BANJUL, Gambia (Christian Examiner) – Gambia – smallest of all of the African nations – is now an Islamic republic, the country's president said in a surprise announcement at a political rally Dec. 11.
According to the BBC, Yahya Jammeh was speaking in the seaside village of Brufut, nine miles from the nation's capital, when he said the country needed to make a final break with its colonial past. Gambia was under British rule until 1965 and it was a democracy until Jammeh seized power in a military coup d'etat in 1994. It remained, however, a part of the British Commonwealth until 2013, when Jammeh ordered its separation.

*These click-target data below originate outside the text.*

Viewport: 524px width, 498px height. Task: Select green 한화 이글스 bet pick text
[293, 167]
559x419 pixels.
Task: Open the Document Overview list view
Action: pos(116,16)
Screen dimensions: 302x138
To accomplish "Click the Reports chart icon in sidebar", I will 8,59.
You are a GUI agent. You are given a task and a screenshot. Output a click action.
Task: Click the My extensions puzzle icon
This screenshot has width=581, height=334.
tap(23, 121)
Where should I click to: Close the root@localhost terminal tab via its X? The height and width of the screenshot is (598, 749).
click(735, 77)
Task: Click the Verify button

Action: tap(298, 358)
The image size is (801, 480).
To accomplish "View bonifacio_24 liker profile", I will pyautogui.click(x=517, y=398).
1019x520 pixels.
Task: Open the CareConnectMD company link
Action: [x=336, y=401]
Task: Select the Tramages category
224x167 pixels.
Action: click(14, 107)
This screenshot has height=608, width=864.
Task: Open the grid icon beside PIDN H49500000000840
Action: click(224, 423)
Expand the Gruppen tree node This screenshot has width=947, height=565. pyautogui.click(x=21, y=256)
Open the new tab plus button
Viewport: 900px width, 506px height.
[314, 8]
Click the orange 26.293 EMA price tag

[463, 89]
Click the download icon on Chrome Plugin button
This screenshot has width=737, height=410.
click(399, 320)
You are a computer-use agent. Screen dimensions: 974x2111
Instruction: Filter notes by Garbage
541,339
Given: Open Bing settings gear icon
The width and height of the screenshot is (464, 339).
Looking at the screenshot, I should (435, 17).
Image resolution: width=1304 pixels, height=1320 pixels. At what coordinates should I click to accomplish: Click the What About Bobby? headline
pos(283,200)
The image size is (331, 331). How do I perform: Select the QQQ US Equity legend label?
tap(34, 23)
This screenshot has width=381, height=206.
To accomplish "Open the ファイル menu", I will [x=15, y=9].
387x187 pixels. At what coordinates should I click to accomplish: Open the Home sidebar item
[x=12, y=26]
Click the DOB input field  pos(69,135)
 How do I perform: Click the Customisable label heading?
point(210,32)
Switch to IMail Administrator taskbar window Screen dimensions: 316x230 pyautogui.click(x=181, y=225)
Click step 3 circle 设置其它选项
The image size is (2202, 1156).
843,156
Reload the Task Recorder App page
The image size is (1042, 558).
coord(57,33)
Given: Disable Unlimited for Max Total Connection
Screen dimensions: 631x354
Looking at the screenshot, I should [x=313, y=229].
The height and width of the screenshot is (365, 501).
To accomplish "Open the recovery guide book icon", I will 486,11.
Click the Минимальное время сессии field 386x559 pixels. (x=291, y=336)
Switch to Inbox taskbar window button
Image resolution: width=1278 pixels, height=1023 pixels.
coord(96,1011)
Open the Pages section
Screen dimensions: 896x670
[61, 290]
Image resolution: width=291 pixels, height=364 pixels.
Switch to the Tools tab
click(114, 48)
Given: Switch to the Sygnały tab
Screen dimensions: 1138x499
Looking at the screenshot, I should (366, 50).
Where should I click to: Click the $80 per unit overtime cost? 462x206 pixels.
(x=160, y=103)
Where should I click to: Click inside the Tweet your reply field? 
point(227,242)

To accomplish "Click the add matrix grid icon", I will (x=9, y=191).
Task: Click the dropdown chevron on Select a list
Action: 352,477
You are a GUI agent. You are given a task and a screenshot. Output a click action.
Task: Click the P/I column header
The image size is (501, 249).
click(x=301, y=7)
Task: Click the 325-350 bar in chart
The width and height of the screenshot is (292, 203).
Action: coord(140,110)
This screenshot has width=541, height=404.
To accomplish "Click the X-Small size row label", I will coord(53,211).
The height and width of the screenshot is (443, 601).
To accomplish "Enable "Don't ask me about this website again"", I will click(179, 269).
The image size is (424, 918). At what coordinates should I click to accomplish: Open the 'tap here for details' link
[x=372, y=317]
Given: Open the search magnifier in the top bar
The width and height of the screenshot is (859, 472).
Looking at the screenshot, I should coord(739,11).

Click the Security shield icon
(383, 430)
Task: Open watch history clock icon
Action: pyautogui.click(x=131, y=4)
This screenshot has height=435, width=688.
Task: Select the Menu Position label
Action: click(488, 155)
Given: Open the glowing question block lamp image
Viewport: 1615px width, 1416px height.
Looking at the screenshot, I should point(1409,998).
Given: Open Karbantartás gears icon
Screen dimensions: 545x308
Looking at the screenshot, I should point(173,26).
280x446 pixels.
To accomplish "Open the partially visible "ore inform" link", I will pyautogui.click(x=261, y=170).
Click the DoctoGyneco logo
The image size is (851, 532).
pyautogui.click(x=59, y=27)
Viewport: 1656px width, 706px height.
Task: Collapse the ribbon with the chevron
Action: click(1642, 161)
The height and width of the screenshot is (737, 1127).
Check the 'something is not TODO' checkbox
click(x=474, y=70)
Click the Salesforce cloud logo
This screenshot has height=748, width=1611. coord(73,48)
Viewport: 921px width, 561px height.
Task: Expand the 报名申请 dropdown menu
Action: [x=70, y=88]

"Gambia cannot afford to continue the colonial legacy," Jammeh said. "In line with the country's religious identity and values, I proclaim Gambia as an Islamic state."
Jammeh, however, was not pledging allegiance to the Islamic State (ISIS). Ninety percent of the nation's 1.8 million citizens are, however, Muslim. That is why, he said, the move makes sense.
We will kill all troublemakers ahead of the elections. Anyone who wants to upset the peace and stability of this country would be killed before the elections. There wouldn't be any mercy for troublemakers.
His country now shares the title of "Islamic republic" with Iran and Pakistan, both of which allow the persecution of Christians and other religious minorities.
According to a report in the Independent, however, Jammeh also said religious minorities need not worry. His government, he said, will allow non-Muslims to dress as they wish (not in keeping with Islamic standards of modesty for women) and "respect the rights of all citizens and non-citizens."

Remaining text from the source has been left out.